§ Source excerpt:
- - - -

Hong Kong employees that have been employed continuously for at least five years are entitled to Long Service and Severance Payments (“LSP”) in accordance with the Hong Kong Employment Ordinance under certain circumstances. These circumstances include where an employee is dismissed for reasons other than serious misconduct or redundancy, that employee resigns at the age of 65 or above, or the employment contract is of fixed term and expires without renewal. The amount of LSP payable is determined with reference to the employee’s final salary (capped at HK$22,500) and the years of service, reduced by the amount of any accrued benefits derived from the Group’s contributions to MPF scheme, with an overall cap of HK$390,000 per employee. Currently, the Group does not have any separate funding arrangement in place to meet its LSP obligation.

The offsetting mechanism between MPF and LSP will be abolished on 1 May 2025 (the “Transition Date”). Among other things, once the abolition of the offsetting mechanism takes effect, an employer can no longer use any of the accrued benefits derived from its mandatory MPF contributions (irrespective of the contributions made before, on or after the Transition Date) to reduce the LSP in respect of an employee’s service from the Transition Date. However, where an employee’s employment commenced before the Transition Date, the employer can continue to use the above accrued benefits to reduce the LSP in respect of the employee’s service up to that date; in addition, the LSP in respect of the service before the Transition Date will be calculated based on the employee’s monthly salary immediately before the Transition Date and the years of service up to that date.

The Group has determined that the Employment and Retirement Schemes Legislation (Offsetting Arrangement) (Amendment) Ordinance 2022 primarily impacts the Group’s LSP liability with respect to Hong Kong employees.

  • 39 -

  1. OTHER PAYABLES AND ACCRUALS (Continued)

Note: (Continued)

(c) Defined benefit plan obligations (Continued)

The present value of unfunded obligations and its movements are as follows:

| | 2024
HK$'000 | 2023
HK$'000 |
| --- | --- | --- |
| Balance at 1 January | 171 | – |
| Expenses recognised in profit or loss: | | |
| Current service cost | 13 | 38 |
| Interest cost | 40 | 7 |
| Past service cost | – | 126 |
| Balance at 31 December | 224 | 171 |

The above expenses are included in the employee benefits expenses in the consolidated statement of profit or loss and other comprehensive income (Note 7). In the opinion of the directors of the Company, there is no significant actuarial assumptions for the determination of the LSP obligation.

– 40 –


  1. CONVERTIBLE BONDS

| | 2024
HK$’000 | 2023
HK$’000 |
| --- | --- | --- |
| 2008 CBs (as defined below) (Note (a)) | - | - |
| 2022 CBs (as defined below) (Note (b)) | - | 70,214 |
| 2023 CB (as defined below) (Note (c)) | - | 7,717 |
| | - | 77,931 |

Notes:

(a) 2008 CBs

On 12 August 2008, the Company issued a convertible bonds as part of the consideration for the acquisition of forest concessions in Papua, Indonesia (the “2008 CBs”).

- - - -

§ Problems:
**1.** Using the financial report excerpt, explain in one to three sentences why the Company issued the 2008 CBs.
**2.** From the financial report excerpt, repeat word for word the part that opens with the words containing "The offsetting mechanism between" and closes with "to that date.".
The items after this point come from a separate source, unrelated to the financial report excerpt.

§ Dataset:

- - - -

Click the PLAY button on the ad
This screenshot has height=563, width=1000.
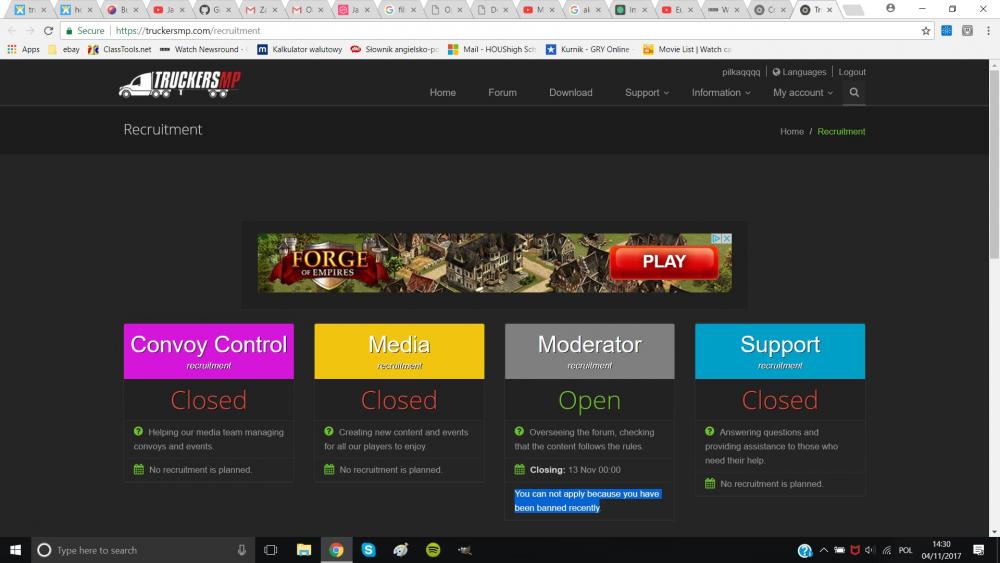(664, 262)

- - - -

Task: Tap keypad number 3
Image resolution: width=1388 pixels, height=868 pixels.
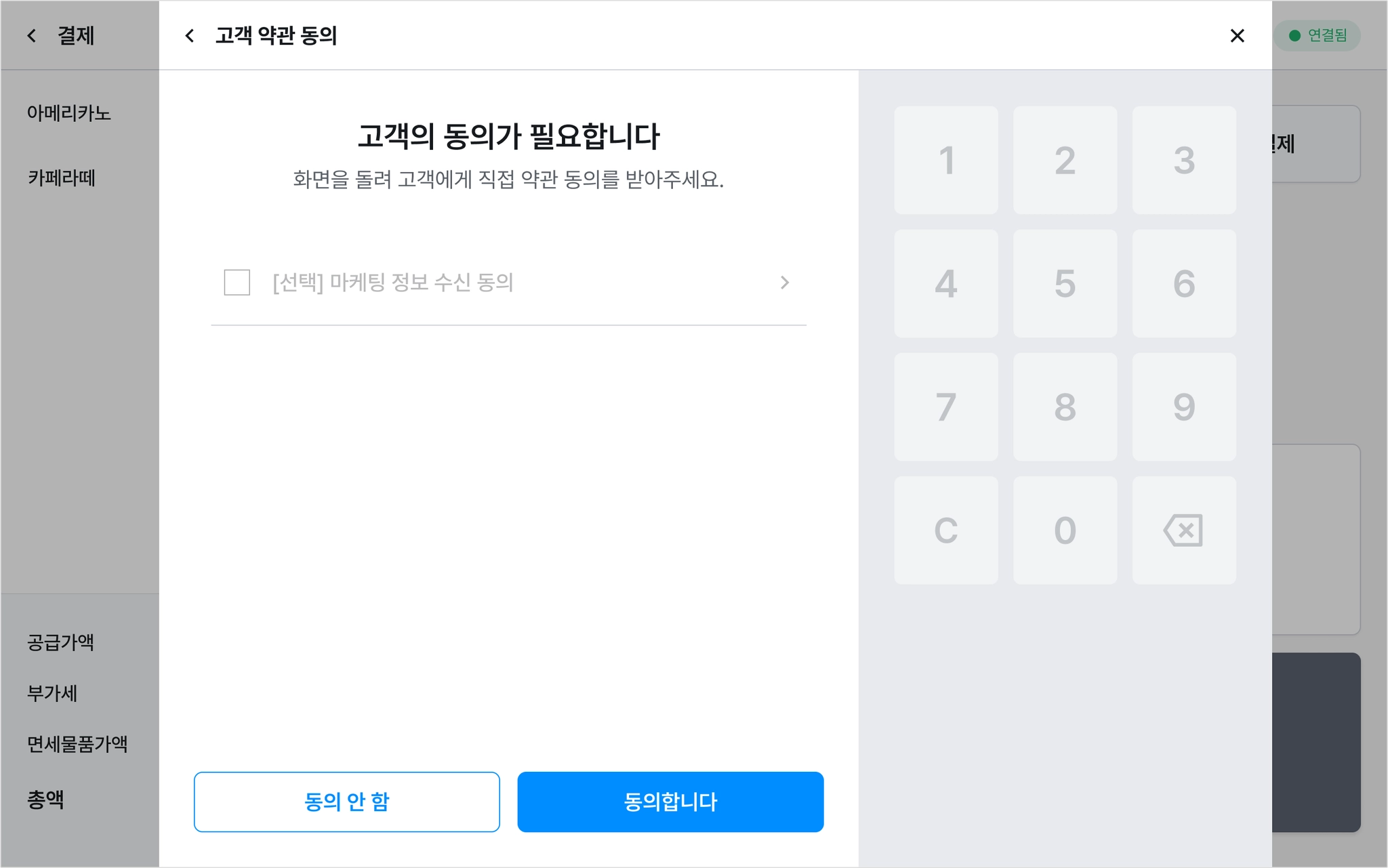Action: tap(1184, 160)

- - - -

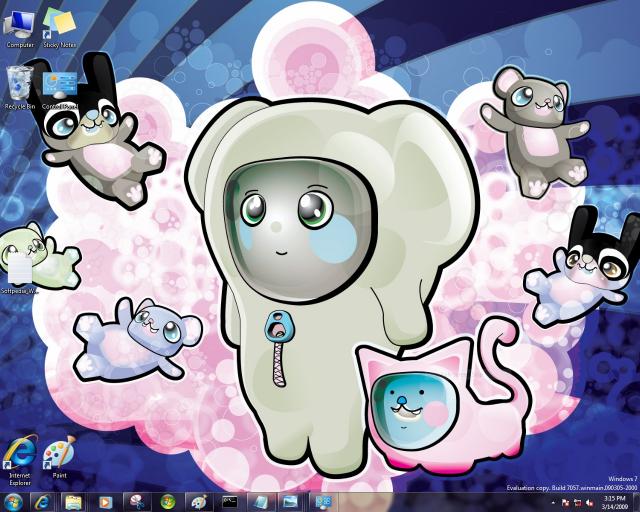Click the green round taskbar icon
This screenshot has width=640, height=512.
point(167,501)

- - - -

§ Problem solutions:
**1.** The Company issued the 2008 CBs on 12 August 2008 as part of the payment for buying forest concessions in Papua, Indonesia.

**2.**
The offsetting mechanism between MPF and LSP will be abolished on 1 May 2025 (the “Transition Date”). Among other things, once the abolition of the offsetting mechanism takes effect, an employer can no longer use any of the accrued benefits derived from its mandatory MPF contributions (irrespective of the contributions made before, on or after the Transition Date) to reduce the LSP in respect of an employee’s service from the Transition Date. However, where an employee’s employment commenced before the Transition Date, the employer can continue to use the above accrued benefits to reduce the LSP in respect of the employee’s service up to that date; in addition, the LSP in respect of the service before the Transition Date will be calculated based on the employee’s monthly salary immediately before the Transition Date and the years of service up to that date.